With the sun fast setting and a belly full of Vindaloo, I kept riding beyond what was probably reasonable or sane. It was dark, no street lights or moon light to light the road, rock slides, cows in the road, random traffic, and it started to get cold and foggy. I tried camping in several of the parks on the way up, but I refuse to pay $25-30 to set up a tent for the night. By the time I hit Westport I was completely spent, mentally and physically, and resigned myself to stopping wherever the next camp ground was, money be damned. Fortunately a few miles later there was a KOA. No one at the gate since it was well after hours, so I slipped in and set up shop for the night.

And I froze. Even in a 0 degree bag in a tent, the soggy cold ocean air robbed me of warmth at every chance to the point that I barely slept all night. It was easily one of the coldest nights I've ever spent outdoors, at a mere 40 degrees and drizzling.

Monday March 26

After a night of little sleep, I was surprisingly refreshed when I woke up but still uncomfortably cold. The skies were grey and sullen, but at least I managed to get up, packed, and out before the campground opened. Score one for my budget, and considering I didn't use any of their facilities except for the patch of ground I slept on I didn't feel bad about rolling out.

Pretty soon the road turned inland and rejoined the 101 for most of the day. At the junction, I saw a sign for the "Drive-Thru Tree Park" and of course I had to stop. And of course they were still closed, but I found my way in and around...



It more or less rained all day, so I was confined to my rainsuit and didn't stop to take pictures at all. It was just too much of a hassle to stop, dig out the camera or phone out of their respective waterproof sacks, snap a photo, bag them up, readjust the rain suit, and get moving again. I didn't stay on the 101 the entire time, taking the Ave of the Giants for example and the other scenic byways that paralleled it.

I was constantly amazed at how run down many of the northern California towns seemed to be. It reminded me of West Virginia with bigger trees, taller mountains, less industry, less pretty, and more blatant weed consumption. Maybe it was just the weather and fatigue wearing on me though. I stopped for breakfast outside of Eureka and ran in to a guy at the McDonalds who had just gotten back from spending 3 years living off of his R1. 90,000 miles on one and 60,000 miles on a second R1! We talked about my ride, his ride, how he packed (backpack with a change of clothes basically, nothing else), how he managed to stay comfortable (including several 1000+ mile days, to quote "It ain't hard to run 1000 miles when you spend three or four hours at 140mph ), why there aren't any more cheap hotels, how much food and gas have gone up in the last couple years, etc. It felt good to meet another long distance rider, someone you could tell just simply understood the 'why' without needing to explain.

Eventually... Hello Oregon!






It stopped raining for a few hours and instead was just damp and cold, but eventually of course the rain returned.

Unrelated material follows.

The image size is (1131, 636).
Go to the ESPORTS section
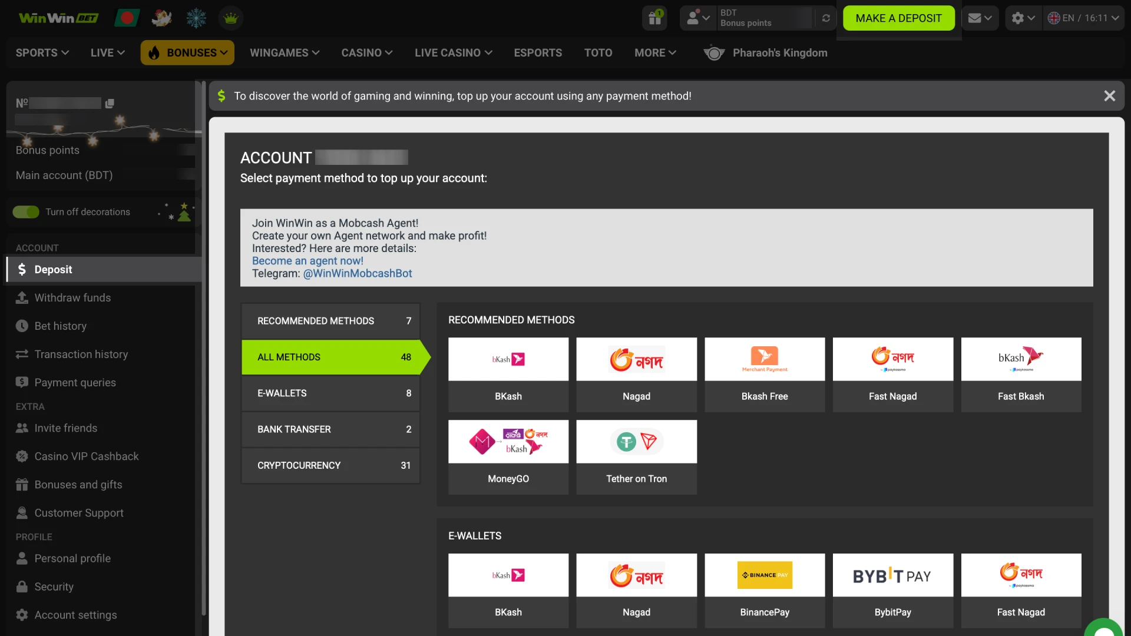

By the time I reached Port Orford the wind was howling in off the ocean from the south-southwest thankfully, giving me a push mostly up the coast and the rain was coming sporadically in sheets. I did try to make one stop, at Cape Blanco, which Oregon claims is the westernmost point in the lower 48 (wikipedia disagrees).



This was the dumbest and most dangerous picture I've ever attempted to get. See the little parking pad and turn around at the end of the road? I wanted ride down to that and get my picture there but the winds were blowing so hard it knocked me over while riding. I had to fight with all of my strength to get the bike back upright, turned around, and back to the road where there were some trees to break up the wind. I damn near got blown into the pacific, bike and all.

Eventually made it as far as Florence, no sign of the Machines but a nice, reasonably priced clean local motel with a good chinese place across the street and a hot tub and sauna for my aching bones.